Europa dispone por lo menos de dos instrumentos eficaces para luchar contra la pobreza, pero todavía no de la voluntad política de utilizarlos. El primero, que permitiría a los países en vías de desarrollo aprovechar los flujos de la mundialización, sería abolir -por parte de Occidente- las barreras comerciales y aduaneras. ¿Pero quién es el valiente, por poner un ejemplo, que se atreve a infringir en Bruselas el tabú de la "Política Agrícola Comunitaria"?

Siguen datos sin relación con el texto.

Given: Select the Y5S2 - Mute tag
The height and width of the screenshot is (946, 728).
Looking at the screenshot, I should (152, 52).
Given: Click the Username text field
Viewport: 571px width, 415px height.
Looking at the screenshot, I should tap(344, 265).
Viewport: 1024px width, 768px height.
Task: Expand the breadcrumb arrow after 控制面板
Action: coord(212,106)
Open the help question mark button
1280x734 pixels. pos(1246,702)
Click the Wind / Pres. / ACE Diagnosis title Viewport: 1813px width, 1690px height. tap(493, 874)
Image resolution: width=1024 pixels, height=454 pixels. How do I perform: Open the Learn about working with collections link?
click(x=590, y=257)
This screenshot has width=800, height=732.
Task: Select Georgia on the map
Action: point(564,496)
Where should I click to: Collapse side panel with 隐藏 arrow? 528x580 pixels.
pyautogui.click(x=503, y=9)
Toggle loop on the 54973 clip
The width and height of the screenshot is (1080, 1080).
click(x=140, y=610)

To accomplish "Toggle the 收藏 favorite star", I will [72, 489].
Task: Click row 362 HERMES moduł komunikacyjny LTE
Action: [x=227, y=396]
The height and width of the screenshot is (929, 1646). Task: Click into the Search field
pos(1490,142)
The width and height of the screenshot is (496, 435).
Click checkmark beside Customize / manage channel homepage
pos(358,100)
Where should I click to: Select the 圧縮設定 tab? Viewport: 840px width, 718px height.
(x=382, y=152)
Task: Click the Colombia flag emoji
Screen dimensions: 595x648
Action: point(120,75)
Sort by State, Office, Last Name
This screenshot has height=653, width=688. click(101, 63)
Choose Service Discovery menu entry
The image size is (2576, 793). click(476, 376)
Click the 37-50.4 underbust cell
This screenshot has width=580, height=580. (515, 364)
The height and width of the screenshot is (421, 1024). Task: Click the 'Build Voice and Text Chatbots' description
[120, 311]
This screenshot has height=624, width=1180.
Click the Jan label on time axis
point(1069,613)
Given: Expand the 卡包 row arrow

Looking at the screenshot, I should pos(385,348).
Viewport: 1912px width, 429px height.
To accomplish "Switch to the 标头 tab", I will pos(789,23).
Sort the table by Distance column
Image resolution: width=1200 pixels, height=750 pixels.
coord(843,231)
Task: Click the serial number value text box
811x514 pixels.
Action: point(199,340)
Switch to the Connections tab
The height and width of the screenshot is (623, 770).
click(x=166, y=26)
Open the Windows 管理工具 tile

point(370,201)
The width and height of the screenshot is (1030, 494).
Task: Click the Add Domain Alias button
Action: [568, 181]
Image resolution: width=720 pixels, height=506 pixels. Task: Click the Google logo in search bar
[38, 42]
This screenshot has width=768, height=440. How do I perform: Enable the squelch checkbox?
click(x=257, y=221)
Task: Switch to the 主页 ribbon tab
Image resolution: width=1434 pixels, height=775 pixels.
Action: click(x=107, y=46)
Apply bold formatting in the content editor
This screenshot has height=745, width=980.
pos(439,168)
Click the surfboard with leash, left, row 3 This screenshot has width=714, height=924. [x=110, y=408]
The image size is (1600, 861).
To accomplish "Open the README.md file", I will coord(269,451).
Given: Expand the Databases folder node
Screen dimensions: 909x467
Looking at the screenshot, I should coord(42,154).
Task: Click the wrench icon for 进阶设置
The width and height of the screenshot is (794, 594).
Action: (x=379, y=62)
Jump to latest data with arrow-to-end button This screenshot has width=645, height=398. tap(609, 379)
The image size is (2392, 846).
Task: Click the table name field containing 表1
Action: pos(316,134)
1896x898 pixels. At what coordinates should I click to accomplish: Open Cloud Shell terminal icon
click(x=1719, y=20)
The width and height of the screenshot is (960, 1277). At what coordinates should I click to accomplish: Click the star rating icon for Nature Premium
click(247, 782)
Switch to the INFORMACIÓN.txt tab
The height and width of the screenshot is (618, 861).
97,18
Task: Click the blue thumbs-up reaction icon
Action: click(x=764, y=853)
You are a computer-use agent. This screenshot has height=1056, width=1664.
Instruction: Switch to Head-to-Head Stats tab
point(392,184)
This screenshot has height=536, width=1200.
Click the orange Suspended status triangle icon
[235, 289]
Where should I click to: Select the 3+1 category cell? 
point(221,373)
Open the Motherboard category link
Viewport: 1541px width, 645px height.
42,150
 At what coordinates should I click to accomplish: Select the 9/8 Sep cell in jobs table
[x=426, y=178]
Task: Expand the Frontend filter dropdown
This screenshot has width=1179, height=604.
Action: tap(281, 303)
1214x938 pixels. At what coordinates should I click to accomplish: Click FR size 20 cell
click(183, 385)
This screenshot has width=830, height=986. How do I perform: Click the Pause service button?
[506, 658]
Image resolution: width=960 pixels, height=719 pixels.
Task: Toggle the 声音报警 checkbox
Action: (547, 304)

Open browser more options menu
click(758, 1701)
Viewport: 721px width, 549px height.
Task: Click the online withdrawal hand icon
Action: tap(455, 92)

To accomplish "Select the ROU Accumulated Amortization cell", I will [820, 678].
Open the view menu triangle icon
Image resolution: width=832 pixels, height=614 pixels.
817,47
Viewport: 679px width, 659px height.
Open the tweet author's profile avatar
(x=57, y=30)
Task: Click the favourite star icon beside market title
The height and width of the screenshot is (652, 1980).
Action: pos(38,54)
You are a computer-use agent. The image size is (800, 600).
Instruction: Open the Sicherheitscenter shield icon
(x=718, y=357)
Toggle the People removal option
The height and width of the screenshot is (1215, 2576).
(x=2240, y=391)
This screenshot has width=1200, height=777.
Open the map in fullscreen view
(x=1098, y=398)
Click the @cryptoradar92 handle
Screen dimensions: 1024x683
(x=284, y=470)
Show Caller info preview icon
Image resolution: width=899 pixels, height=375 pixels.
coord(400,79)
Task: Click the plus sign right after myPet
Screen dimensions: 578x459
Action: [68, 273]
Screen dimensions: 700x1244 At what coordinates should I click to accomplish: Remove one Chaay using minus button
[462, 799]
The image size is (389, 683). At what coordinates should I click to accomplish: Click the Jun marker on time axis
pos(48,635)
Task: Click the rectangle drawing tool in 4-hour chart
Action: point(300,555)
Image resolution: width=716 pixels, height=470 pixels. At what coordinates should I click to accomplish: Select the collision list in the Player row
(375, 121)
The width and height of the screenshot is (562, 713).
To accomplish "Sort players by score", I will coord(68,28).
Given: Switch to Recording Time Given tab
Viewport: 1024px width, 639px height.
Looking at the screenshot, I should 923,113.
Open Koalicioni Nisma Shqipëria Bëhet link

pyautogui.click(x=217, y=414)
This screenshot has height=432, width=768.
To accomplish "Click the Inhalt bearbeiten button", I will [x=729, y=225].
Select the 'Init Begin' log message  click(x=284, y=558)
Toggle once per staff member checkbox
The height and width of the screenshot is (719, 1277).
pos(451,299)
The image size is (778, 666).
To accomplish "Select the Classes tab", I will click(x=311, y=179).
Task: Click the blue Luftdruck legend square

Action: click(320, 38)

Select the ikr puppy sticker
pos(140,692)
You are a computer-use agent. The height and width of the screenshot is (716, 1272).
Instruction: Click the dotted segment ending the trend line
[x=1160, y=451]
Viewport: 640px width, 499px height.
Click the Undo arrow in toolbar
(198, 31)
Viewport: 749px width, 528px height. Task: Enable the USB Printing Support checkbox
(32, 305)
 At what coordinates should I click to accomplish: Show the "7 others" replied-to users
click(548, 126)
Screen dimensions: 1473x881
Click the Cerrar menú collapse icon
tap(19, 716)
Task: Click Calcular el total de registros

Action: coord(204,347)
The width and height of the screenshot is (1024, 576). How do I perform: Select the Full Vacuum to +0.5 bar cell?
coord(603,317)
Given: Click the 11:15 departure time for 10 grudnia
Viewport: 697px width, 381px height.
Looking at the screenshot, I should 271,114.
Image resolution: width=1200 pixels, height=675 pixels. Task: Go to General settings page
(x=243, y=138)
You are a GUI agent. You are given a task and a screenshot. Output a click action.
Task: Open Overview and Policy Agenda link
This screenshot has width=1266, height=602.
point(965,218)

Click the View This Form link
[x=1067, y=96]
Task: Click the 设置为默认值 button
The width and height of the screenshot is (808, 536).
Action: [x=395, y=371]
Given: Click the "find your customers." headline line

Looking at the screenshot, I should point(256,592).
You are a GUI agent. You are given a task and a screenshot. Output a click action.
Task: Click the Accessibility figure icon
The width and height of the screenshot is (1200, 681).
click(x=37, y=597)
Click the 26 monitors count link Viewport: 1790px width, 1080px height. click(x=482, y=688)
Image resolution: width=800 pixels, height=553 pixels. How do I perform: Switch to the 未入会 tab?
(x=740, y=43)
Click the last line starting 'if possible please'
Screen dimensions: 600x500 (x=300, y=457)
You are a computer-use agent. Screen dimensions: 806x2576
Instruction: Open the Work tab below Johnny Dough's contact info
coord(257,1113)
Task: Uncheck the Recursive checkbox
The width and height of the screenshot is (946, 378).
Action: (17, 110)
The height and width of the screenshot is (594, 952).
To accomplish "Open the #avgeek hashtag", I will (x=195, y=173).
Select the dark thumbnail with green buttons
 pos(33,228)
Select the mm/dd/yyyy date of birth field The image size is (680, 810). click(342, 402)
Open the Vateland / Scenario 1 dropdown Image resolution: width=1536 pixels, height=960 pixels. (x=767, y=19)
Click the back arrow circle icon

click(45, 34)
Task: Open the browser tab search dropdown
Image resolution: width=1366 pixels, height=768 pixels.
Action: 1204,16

El segundo instrumento sería una gestión de largo alcance -alejada del "síndrome del asedio"- de los fenómenos migratorios que actualmente embisten Europa. Porque si tiene razón quien dice que la difusión de la pobreza es una de las mayores amenazas a la seguridad mundial, igualmente evidente debería ser que la emigración constituye la forma más espontánea y rápida de lucha contra la pobreza.
La emigración (tal como nos enseñaron nuestros padres y abuelos) es la guerra a la pobreza, y no a cargo de gobiernos iluminados o entes internacionales sino de individuos concretos que agarran su destino por los cuernos para tratar de salvaguardar la supervivencia y la dignidad de su familia. A nuestros estados les conviene ayudar a quien honestamente combate la pobreza de este modo, ofreciéndole un contexto de normas claras, justas y aplicables, en vez de multiplicar imposibles barreras físicas y legales.